GENEVA/ISLAMABAD: Pakistan has achieved all of its economic goals in terms of performance, the International Monetary Fund (IMF) said in an end-of-mission press release issued Friday pertaining to its 10-day talks with the government.
“Considerable progress has been made in the last few months in advancing reforms and continuing with sound economic policies,” the global financial body said.
The IMF further noted in its statement that “all end-December performance criteria were met and structural benchmarks have been completed” and in terms of performance, Pakistan achieved all economic targets.
“Steadfast progress on program implementation will pave the way for the IMF Executive Board’s consideration of the review,” it said, adding that “development and social spending have been accelerated” through programme implementation.
Reduce reliance on China
The News reported earlier today that the visiting IMF mission decided to extend its stay in Pakistan to work further on differences over immediate measures to reduce the revenue-expenditure gap.
The financial body asked Pakistan “to reduce its trade and commerce reliance on Beijing” and look for other international options by signing free trade agreements (FTAs) with other countries as well, according to senior finance ministry sources, bringing a new challenge as Islamabad was not prepared to even reconsider this position.
The Federal Board of Revenue (FBR), The News reported Thursday night, wished for a further reduction in its revised Rs5.24-trillion target — already cut down from Rs5.50 trillion — but the IMF desired to focus on removing distortions and expanding narrowed tax base on a permanent basis.
‘Viable alternate plan’
A top official quoted the IMF team as saying during their interaction that without the reform plan, however, it would not show leniency over the FBR’s inability to maximise revenues efforts. The body stressed that the Pakistani government must correct the situation halfway instead of waiting for the next fiscal year if the need arises.

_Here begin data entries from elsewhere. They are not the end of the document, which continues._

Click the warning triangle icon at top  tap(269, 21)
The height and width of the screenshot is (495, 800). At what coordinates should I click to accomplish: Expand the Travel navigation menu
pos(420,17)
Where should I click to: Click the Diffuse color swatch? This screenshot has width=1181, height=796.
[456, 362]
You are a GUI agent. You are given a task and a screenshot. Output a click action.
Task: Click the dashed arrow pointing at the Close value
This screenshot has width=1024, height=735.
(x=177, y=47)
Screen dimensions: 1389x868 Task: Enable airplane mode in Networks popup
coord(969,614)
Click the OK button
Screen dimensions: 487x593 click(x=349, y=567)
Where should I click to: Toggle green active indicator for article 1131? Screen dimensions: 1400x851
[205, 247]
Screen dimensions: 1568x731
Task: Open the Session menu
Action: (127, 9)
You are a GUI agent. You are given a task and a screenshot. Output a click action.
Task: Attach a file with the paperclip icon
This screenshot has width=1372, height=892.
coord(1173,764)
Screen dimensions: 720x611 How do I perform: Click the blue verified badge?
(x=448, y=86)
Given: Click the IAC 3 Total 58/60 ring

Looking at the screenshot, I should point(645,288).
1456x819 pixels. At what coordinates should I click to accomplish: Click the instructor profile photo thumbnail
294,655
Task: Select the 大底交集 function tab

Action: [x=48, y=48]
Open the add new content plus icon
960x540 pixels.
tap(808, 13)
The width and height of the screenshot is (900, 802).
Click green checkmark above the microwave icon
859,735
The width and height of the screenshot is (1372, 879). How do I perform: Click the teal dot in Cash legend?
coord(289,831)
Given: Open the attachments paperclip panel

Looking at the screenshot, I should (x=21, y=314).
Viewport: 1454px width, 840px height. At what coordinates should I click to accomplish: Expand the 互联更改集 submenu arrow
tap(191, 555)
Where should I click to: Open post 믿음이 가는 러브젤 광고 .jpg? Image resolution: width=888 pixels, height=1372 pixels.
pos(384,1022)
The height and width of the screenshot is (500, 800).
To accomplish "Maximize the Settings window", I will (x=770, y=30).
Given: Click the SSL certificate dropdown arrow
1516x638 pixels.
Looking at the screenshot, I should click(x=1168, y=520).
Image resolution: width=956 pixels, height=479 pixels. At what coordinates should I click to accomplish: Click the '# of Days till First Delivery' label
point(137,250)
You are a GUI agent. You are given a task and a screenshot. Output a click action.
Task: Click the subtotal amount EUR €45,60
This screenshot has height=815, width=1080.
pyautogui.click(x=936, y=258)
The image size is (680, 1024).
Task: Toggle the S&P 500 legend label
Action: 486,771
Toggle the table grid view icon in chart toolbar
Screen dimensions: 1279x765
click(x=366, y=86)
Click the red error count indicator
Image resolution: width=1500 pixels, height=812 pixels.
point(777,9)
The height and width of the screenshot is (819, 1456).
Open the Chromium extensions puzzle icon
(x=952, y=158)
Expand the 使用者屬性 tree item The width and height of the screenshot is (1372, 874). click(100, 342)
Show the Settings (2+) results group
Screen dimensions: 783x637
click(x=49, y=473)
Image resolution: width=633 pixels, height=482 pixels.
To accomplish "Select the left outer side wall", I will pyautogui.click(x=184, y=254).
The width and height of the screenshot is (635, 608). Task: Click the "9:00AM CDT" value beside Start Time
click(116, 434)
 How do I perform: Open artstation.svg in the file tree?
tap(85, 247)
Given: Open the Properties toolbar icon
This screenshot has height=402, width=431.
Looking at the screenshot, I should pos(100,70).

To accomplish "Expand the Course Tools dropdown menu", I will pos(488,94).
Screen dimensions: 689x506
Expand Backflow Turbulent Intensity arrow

Secondly, the PTI government was opposed to hiking electricity and gas tariffs for the next 12-18 months as Prime Minister Imran Khan has asked relevant ministries to freeze tariffs for a certain period. However, the IMF highlighted that the cash-bleeding losses would not be curtailed if there was no cost recovery of energy utilities.
“The IMF is asking for a viable alternate plan,” the sources said.
Extension in stay
According to the IMF delegation’s schedule available with The News, it was scheduled to hold talks with different ministries, the State Bank of Pakistan (SBP), and other departments from February 3-13, 2020, under the $6-billion Extended Fund Facility (EFF).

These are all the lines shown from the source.